There is other work for such counter-theology to do. One work is to develop how we worship in a world of violence. Bosco Peters posts a large citation of a post entitled "Worship in a Violent World" by theologian James Alison. I urge you to read it. One sentence struck me in particular, as Alison points out how some worship can (un)wittingly divide humanity in two: "To the divinisation of the one, there corresponds the demonisation of the other, which is the dehumanisation of them all." If perchance the Christian community through its worship in challenging times demonises Muslims and dehumanises us all, what difference exists between us and the Salafist jihadis?
Finally, for now, thinking a little about theological aspects of the deadly situation Daesh has brought to the world, NZ commentator Chris Trotter argues that the Paris attacks are part of an apocalyptic provocation, that is, Daesh seeks to provoke Armageddon:
"And what purpose might that be? In his article “What does ISIS really want?”, published in the March 2015 issue of Atlantic magazine, journalist Graeme Wood observes that there is a temptation, in the West, to conceptualise jihadists as “modern secular people, with modern secular concerns, wearing medieval religious disguise – and make it fit the Islamic State. In fact, much of what the group does looks nonsensical except in light of a sincere, carefully considered commitment to returning civilisation to a seventh-century legal environment, and ultimately to bringing about the apocalypse.”
The apocalypse! Yes. Islam, like Christianity, contains within its ranks a growing number of devout, even fanatical, believers in the “End Times”. According to the Islamic State recruiters interviewed by Wood, these end times will begin when the West launches what proves to be a disastrous intervention in Iraq and Syria. In Woods own words: “The Islamic State awaits the army of ‘Rome,’ whose defeat at Dabiq, Syria, will initiate the countdown to the apocalypse.”
If Wood is correct (and there have been many challenges to his characterisation of the Islamic State) luring the “Crusaders” to this little town on the border of Syria and Turkey is critical to the unfolding of Allah’s plan for his people. Dabiq may be 300 miles north of Israel’s “Mountain of Megiddo” (Har Meghiddohn in Hebrew) but its theological location is identical. It is held to be the place of the last, decisive, battle between the allies and the enemies of God – Armageddon.

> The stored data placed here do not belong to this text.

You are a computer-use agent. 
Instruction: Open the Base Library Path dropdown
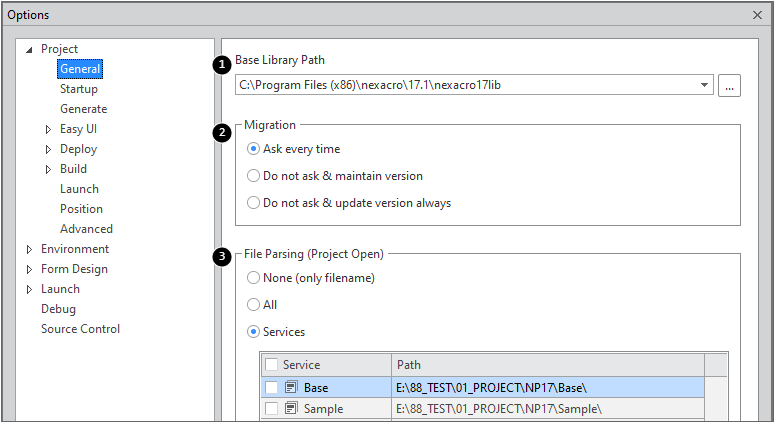pyautogui.click(x=706, y=86)

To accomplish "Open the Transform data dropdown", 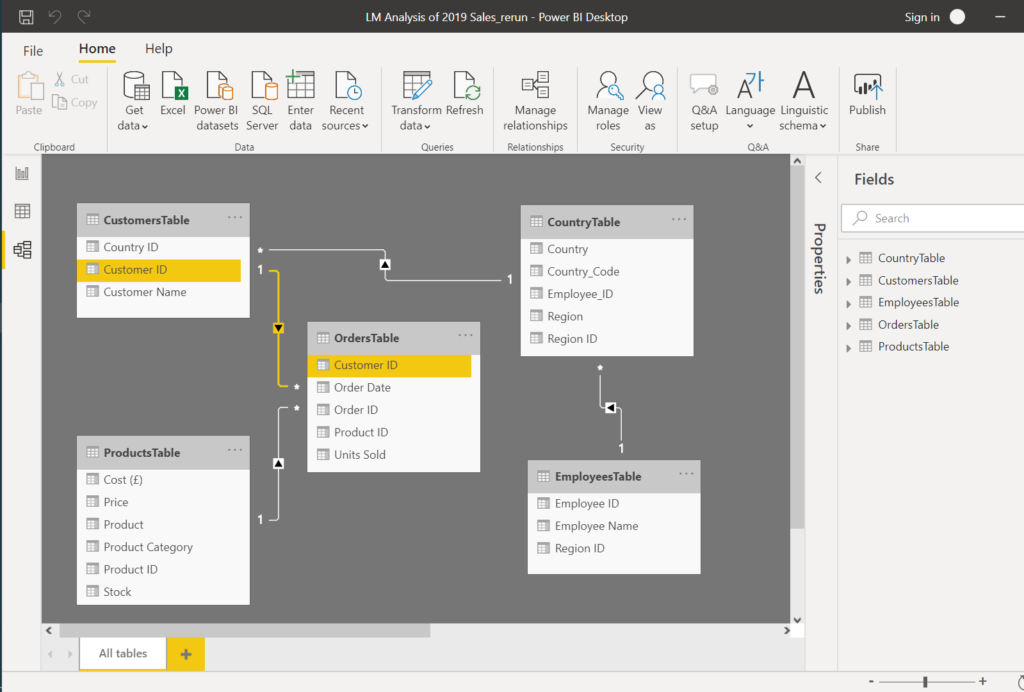I will [416, 126].
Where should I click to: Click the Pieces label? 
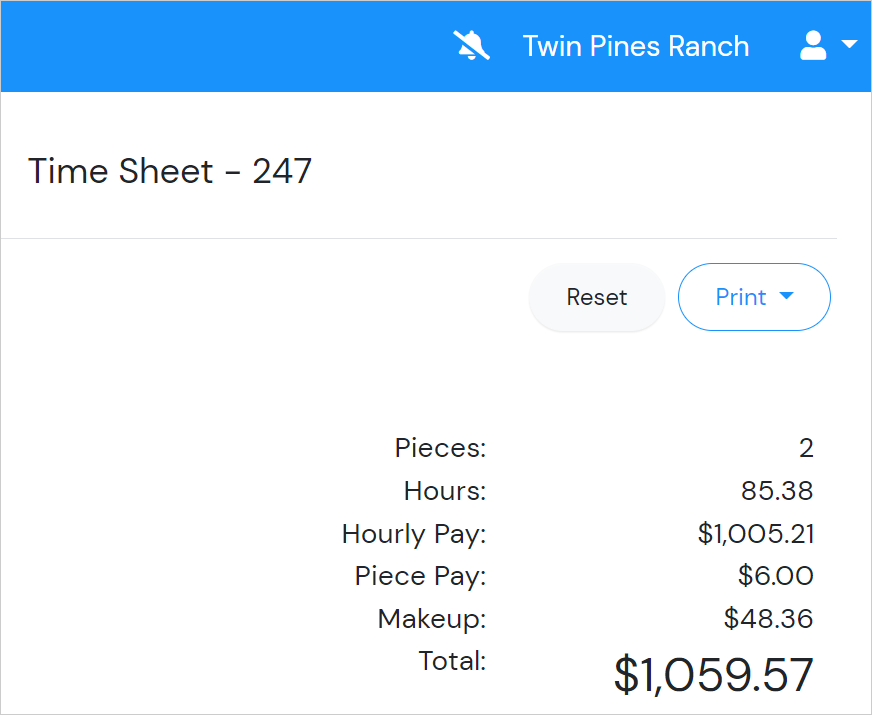pos(440,448)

But, surely, no rational person could believe that such a battle is anything other than metaphorical? No rational person, certainly. But, in the Islamic State we are not dealing with rational people.
Which is not to say that we are dealing with fools."There is a great need for wisdom at this time. And prayer. In our eucharists we have the opportunity to worship well, to pray for Paris and all those suffering from Daesh destruction and to remember the way of the cross as the victory over the power of death.